> **FRAGMENTO PROPORCIONADO**
==============================

A media ladera sobre el río, la iglesia dedicada a Santa María por el obispo don Bernardo de Agén llegó al carácter de cate­dral inmediatamente. Los planos que la presentaban con tres grandes naves, fachada escolta­da de torres, y cabecera con cin­co ábsides, demuestran que el primer impulso dado a este tem­plo catedralicio fue extraordina­rio. El obispo aquitano hizo ve­nir de su tierra arquitectos y ta­llistas, constructores y técnicos, que pusieron en marcha un edi­ficio de neto perfil franco. Pos­teriormente modificado el inicial impulso, la planta quedó conser­vada y en la gran fachada de po­niente se pusieron ya las tres puertas que han llegado hasta nosotros. De dichas puertas, la más grande y destrozada es la central, mientras que las latera­les muestran aún con tersura su carácter románico pleno: arcos semicirculares, arquivoltas multiplicadas y baquetonadas, y una ornamentación de tipo geométrico, con ciertos visos orientali­zantes, que nos recuerdan algu­nos monumentos y detalles del mudéjar aragonés. Esta fachada y sus puertas se hacen en la se­gunda mitad del siglo XII, épo­ca en la que tanto obreros fran­ceses como aragoneses han veni­do a la ciudad en gran numero. De entonces es posible que daten algunos apellidos, hoy netamen­te seguntinos, con ciertas re­membranzas del pirineo franco­aragonés.

También en la catedral desta­ca un elemento de estilo romá­nico que puede calificarse como uno de los más hermosos de Es­paña en su estilo: es el rosetón que ilumina el crucero desde el muro meridional del templo. Re­producido junto a estas líneas, dicho rosetón consta de 12 arcos que rodean a un círculo central, sobre los que posan un doble nu­mero de arcos y sobre ellos nu­merosos círculos, confiriendo a la pieza un aire de ingenuidad y prodigio muy sobresalientes.

==============================

> **CONTENIDO DE DATOS**
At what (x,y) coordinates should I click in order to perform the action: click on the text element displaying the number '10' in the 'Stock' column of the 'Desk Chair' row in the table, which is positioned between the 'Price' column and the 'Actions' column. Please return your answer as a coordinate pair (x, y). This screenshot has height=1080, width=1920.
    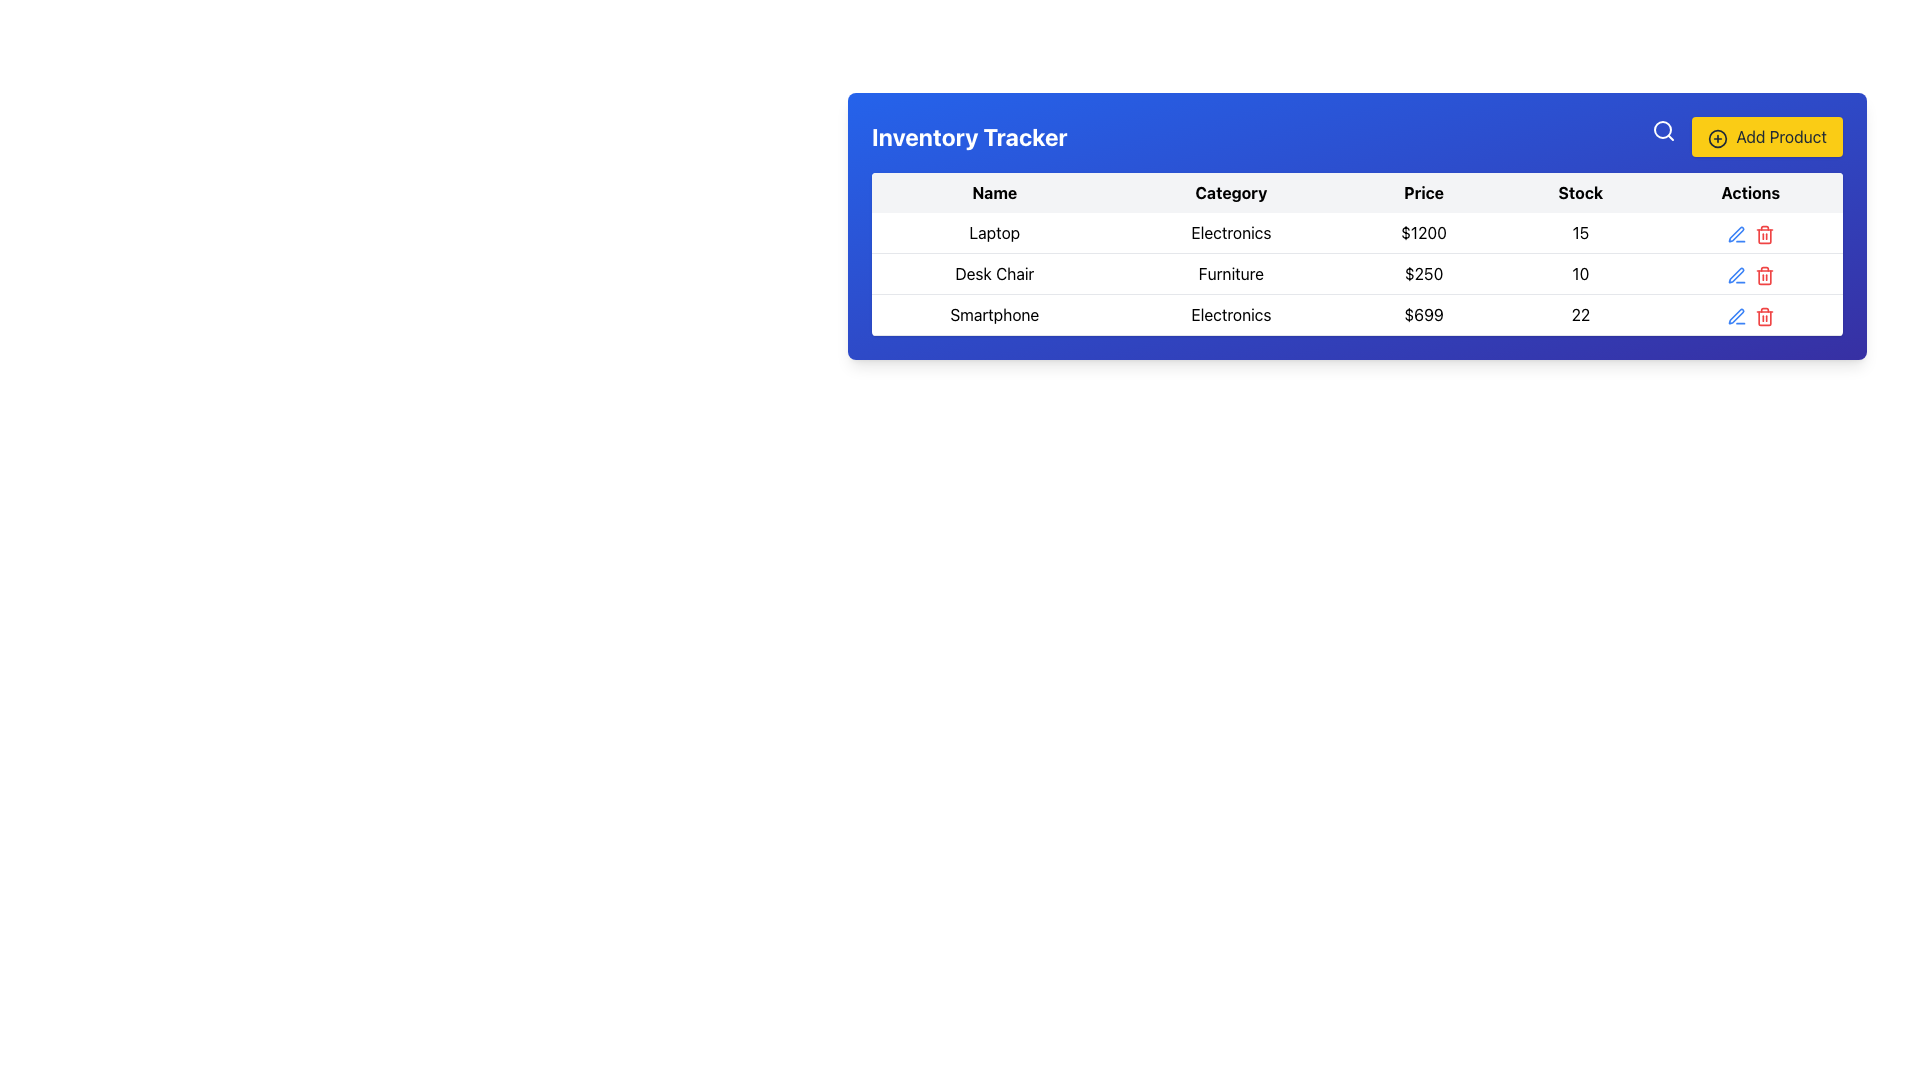
    Looking at the image, I should click on (1579, 273).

==============================

> **LO QUE HARÁS**
1. Transcribe sin cambios el tramo del texto sobre la catedral que va desde "También en la" hasta "prodigio muy sobresalientes.".
2. Según el texto sobre la catedral, ¿cuántos arcos rodean el círculo central del rosetón?
3. Reescribe de forma más breve el párrafo del texto sobre la catedral que empieza con "También en la catedral destaca" y conserva sus datos principales.
Los datos no hacen falta para resolver ninguna tarea.

> **RESPUESTAS**
1.
También en la catedral desta­ca un elemento de estilo romá­nico que puede calificarse como uno de los más hermosos de Es­paña en su estilo: es el rosetón que ilumina el crucero desde el muro meridional del templo. Re­producido junto a estas líneas, dicho rosetón consta de 12 arcos que rodean a un círculo central, sobre los que posan un doble nu­mero de arcos y sobre ellos nu­merosos círculos, confiriendo a la pieza un aire de ingenuidad y prodigio muy sobresalientes.

2. Doce arcos.

3. La catedral tiene un rosetón románico que puede contarse entre los más hermosos de España en su estilo. Ilumina el crucero desde el muro sur. Consta de 12 arcos alrededor de un círculo central, el doble de arcos sobre ellos y, encima, numerosos círculos, lo que le da un aire de ingenuidad y prodigio.